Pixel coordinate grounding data

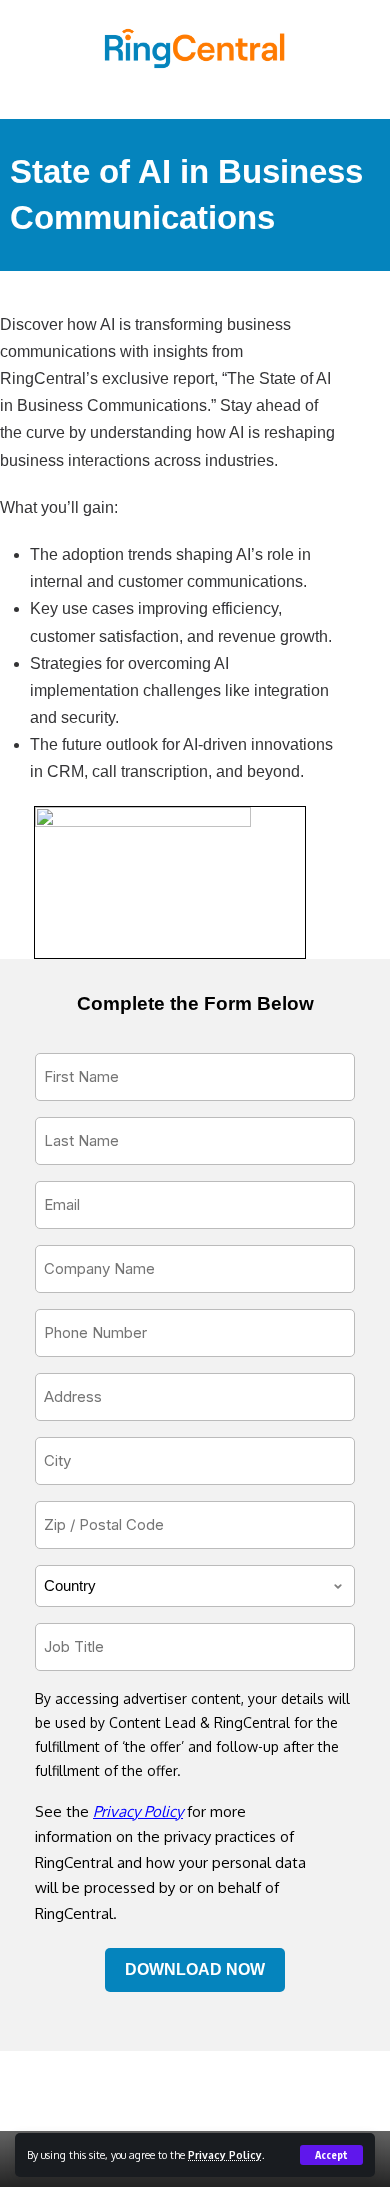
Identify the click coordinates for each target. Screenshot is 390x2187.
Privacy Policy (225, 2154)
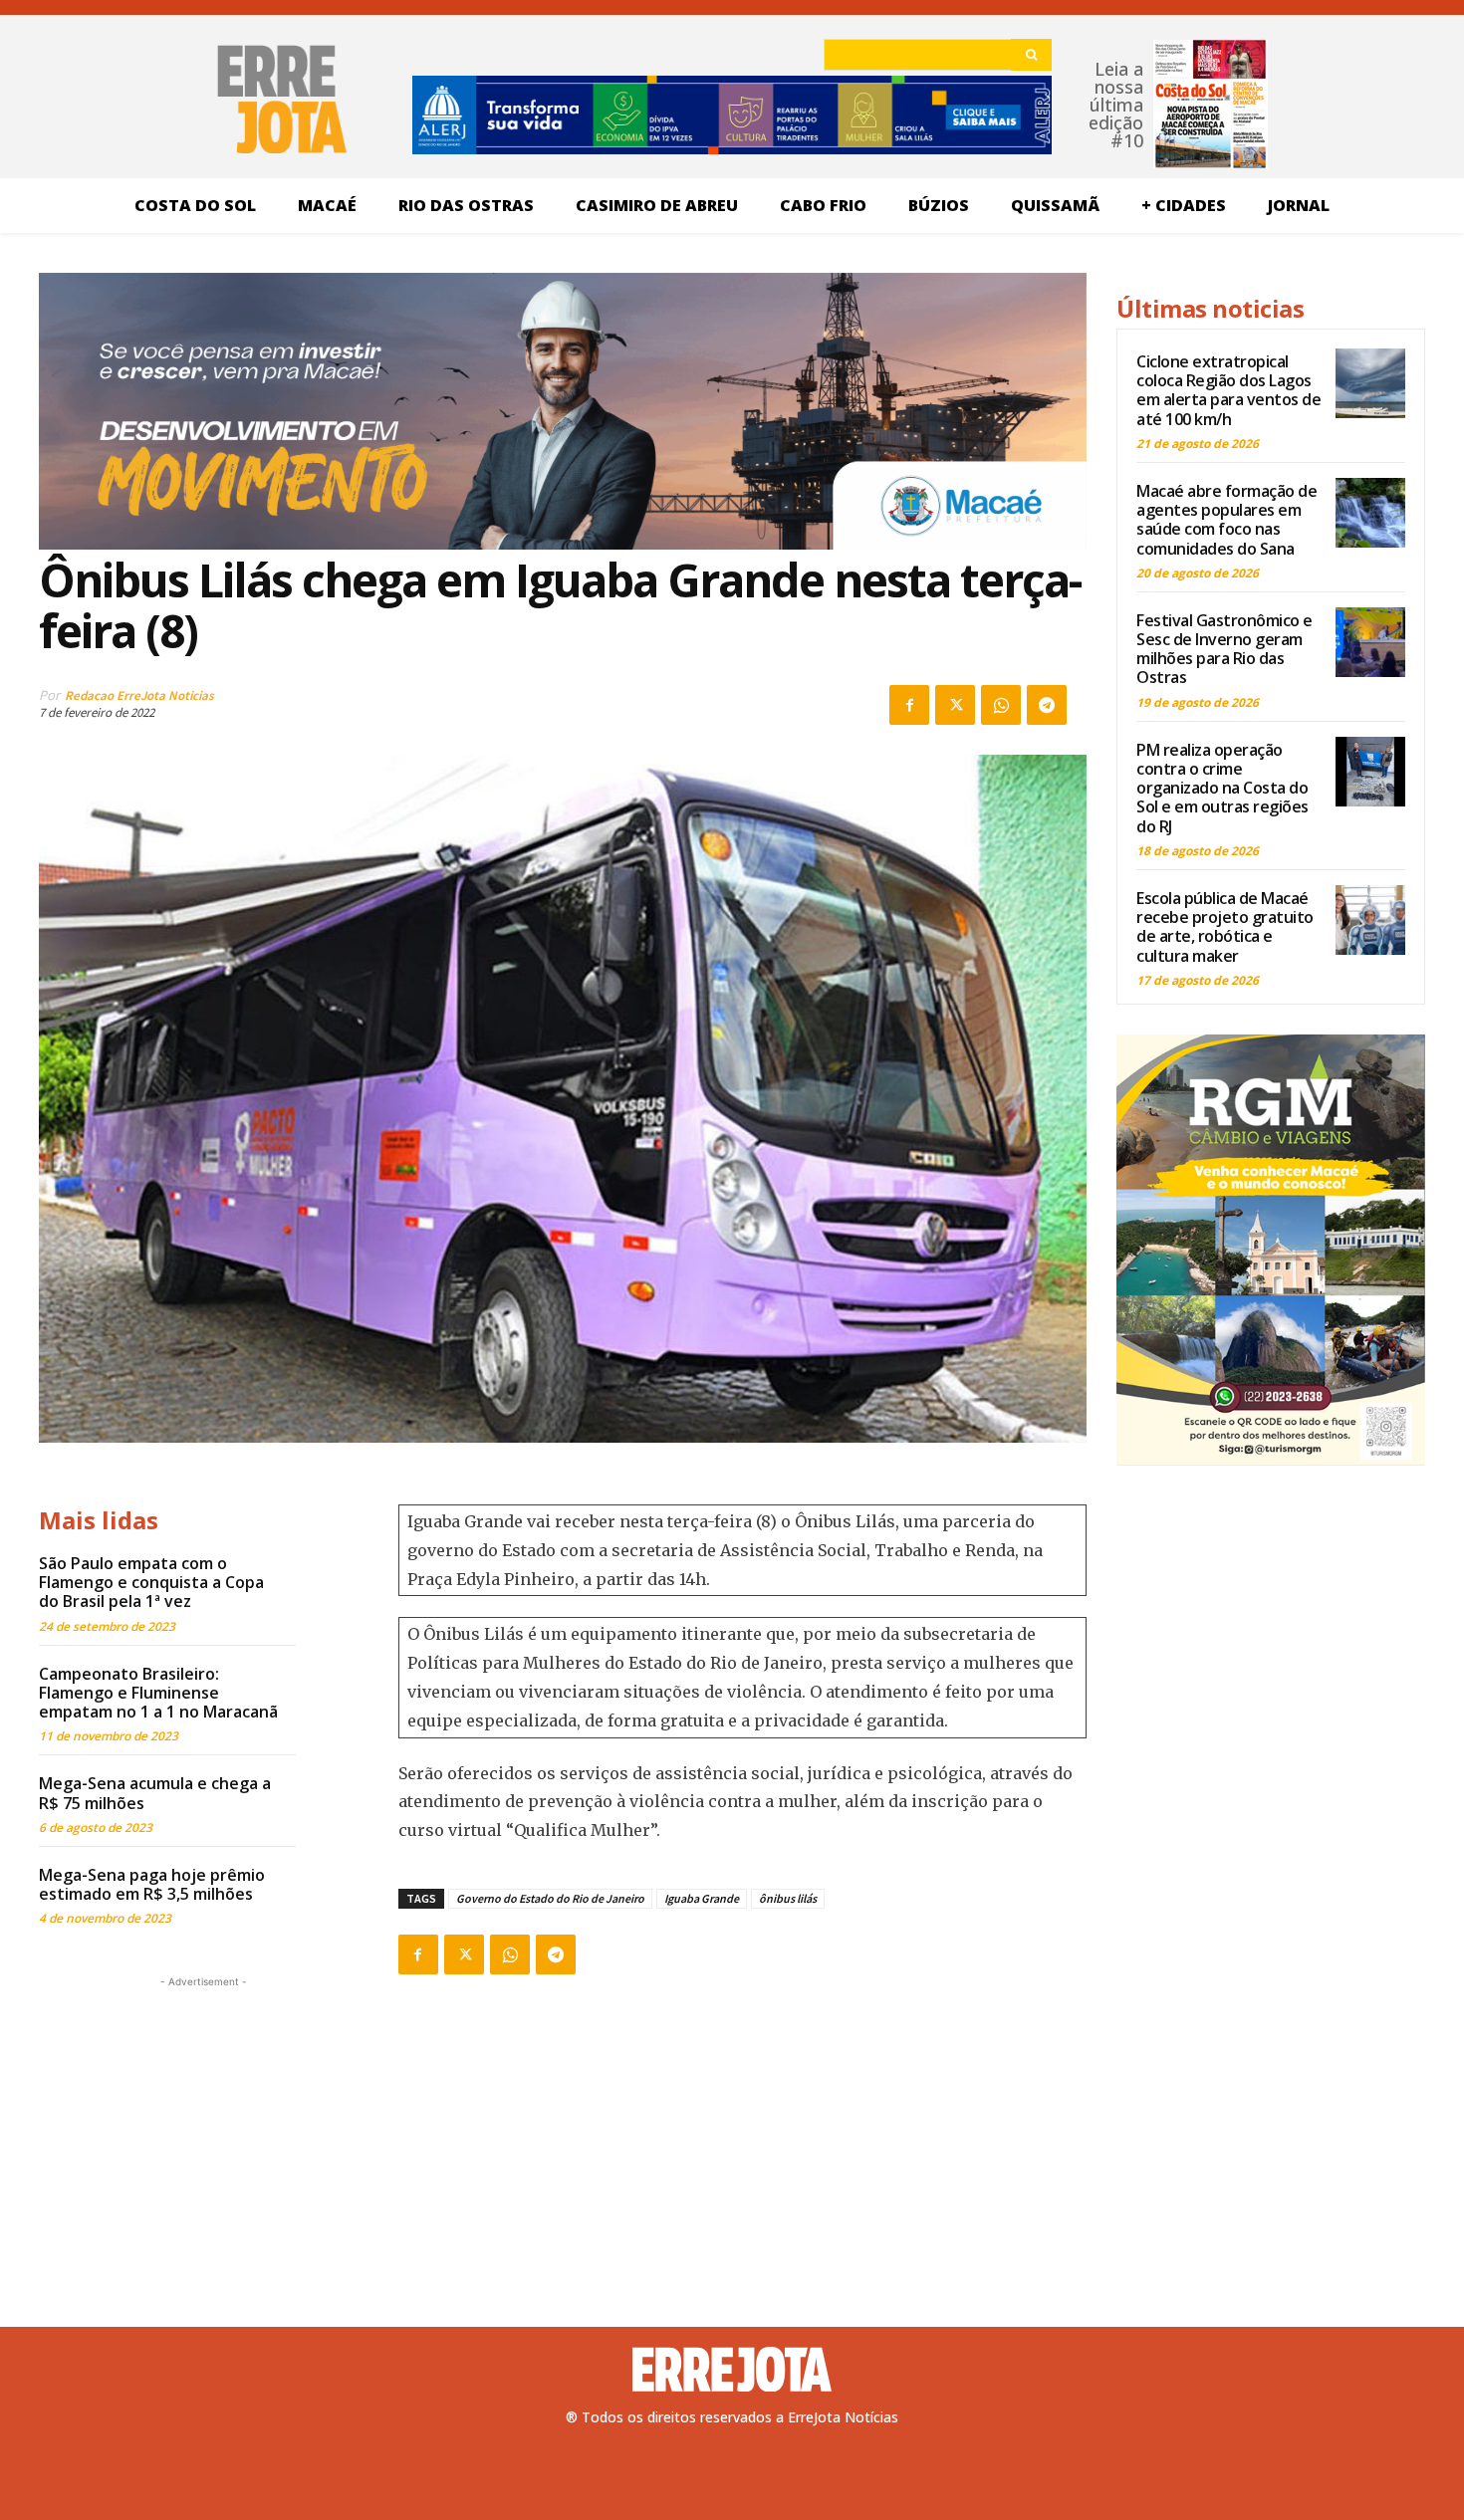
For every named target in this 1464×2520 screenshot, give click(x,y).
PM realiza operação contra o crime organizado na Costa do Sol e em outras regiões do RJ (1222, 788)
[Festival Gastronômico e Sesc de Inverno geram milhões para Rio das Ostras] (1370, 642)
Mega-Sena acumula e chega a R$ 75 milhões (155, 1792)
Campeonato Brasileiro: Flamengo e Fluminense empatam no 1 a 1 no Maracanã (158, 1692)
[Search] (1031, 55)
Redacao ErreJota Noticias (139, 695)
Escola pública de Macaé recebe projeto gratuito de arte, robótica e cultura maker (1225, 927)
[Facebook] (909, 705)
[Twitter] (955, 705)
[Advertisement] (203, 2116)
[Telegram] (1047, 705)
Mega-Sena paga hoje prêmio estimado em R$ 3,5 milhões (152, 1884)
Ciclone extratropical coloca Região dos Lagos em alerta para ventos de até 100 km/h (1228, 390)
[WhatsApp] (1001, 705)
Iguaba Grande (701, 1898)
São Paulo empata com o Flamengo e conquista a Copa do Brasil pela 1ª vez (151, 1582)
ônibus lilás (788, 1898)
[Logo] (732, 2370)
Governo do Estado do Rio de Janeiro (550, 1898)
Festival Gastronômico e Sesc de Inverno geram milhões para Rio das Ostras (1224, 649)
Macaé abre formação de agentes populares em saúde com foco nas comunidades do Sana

● **Directions**: Look above for the line holding "[Facebook] (909, 705)", then set down exactly that line and every line after it up to and including the line holding "Iguaba Grande (701, 1898)", with nothing else.

● **Expected output**:
[Facebook] (909, 705)
[Twitter] (955, 705)
[Advertisement] (203, 2116)
[Telegram] (1047, 705)
Mega-Sena paga hoje prêmio estimado em R$ 3,5 milhões (152, 1884)
Ciclone extratropical coloca Região dos Lagos em alerta para ventos de até 100 km/h (1228, 390)
[WhatsApp] (1001, 705)
Iguaba Grande (701, 1898)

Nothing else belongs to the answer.